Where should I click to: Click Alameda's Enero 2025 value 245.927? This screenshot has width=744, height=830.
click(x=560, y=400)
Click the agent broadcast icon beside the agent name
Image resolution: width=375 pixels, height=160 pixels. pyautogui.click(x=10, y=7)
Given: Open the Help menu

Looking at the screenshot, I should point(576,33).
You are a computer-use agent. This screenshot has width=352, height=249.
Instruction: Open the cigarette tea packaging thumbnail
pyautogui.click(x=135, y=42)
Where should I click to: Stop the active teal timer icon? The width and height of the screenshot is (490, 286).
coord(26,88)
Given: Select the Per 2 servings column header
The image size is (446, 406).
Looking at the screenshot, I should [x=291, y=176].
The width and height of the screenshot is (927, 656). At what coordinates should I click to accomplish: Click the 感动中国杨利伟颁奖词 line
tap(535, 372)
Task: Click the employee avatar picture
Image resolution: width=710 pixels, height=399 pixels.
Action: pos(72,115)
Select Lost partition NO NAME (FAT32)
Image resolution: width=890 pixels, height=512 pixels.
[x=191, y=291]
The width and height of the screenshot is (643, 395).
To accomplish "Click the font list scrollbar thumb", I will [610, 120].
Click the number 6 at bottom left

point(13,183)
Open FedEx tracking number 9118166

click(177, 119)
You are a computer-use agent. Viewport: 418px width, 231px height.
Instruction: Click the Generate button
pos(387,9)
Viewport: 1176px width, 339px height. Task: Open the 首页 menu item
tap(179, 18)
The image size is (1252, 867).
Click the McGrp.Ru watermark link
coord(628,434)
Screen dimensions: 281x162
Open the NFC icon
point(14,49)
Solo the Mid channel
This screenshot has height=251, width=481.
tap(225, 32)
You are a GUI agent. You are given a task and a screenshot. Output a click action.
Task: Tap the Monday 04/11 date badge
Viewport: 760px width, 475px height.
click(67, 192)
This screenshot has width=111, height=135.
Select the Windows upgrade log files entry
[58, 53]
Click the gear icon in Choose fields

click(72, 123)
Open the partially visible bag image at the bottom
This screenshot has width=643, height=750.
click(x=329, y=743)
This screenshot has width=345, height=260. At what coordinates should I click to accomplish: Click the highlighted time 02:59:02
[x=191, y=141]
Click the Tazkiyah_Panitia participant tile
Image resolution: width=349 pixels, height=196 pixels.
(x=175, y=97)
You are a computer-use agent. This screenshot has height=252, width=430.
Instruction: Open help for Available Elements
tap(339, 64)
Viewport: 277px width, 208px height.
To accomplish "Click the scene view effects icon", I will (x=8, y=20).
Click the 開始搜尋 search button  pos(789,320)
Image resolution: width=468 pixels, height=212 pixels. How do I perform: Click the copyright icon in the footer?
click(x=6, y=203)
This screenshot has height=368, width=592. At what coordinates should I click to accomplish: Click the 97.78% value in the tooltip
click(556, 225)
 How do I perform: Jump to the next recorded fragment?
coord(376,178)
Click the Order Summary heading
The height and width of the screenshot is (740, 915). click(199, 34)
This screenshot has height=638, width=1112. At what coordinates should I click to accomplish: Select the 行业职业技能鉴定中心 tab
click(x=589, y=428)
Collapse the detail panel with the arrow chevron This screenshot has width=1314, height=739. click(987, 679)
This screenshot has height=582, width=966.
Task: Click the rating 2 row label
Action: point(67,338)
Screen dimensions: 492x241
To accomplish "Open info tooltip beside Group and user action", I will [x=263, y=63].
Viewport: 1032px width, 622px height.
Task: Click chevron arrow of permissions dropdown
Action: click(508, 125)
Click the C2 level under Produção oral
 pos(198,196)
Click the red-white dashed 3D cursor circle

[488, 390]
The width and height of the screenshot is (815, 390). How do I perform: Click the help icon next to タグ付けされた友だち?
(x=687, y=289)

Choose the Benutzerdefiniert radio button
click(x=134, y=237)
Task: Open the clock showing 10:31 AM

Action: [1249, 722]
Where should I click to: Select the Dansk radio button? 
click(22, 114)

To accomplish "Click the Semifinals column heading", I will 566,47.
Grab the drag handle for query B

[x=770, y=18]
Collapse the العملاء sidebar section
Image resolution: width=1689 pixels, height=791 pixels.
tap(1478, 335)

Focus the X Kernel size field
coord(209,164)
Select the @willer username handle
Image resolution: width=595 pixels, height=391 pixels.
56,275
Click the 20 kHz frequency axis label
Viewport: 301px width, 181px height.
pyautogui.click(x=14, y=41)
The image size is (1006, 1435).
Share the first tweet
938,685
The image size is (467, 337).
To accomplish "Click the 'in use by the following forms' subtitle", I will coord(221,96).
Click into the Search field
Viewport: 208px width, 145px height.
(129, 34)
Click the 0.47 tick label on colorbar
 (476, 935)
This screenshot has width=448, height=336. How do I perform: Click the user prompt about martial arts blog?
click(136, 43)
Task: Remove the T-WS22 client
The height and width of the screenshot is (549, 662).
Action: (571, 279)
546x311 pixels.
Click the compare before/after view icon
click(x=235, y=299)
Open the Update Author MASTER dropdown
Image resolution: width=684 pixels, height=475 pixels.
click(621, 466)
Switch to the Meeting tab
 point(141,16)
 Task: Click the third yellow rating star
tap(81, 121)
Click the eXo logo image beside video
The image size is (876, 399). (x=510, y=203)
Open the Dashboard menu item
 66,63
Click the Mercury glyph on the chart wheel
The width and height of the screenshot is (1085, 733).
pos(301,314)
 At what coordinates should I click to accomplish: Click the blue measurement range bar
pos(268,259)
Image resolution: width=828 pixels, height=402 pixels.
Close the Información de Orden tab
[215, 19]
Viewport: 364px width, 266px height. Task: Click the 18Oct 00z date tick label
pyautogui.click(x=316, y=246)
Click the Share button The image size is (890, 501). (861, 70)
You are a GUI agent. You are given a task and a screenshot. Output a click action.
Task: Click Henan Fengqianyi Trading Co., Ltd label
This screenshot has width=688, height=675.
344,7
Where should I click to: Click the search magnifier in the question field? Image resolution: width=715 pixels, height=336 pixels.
==============================
- [EXERCISE GOAL] From the listing above, collect every line that mentions the word "dimensions".

- [RESULT]
Screen dimensions: 281x162
Screen dimensions: 492x241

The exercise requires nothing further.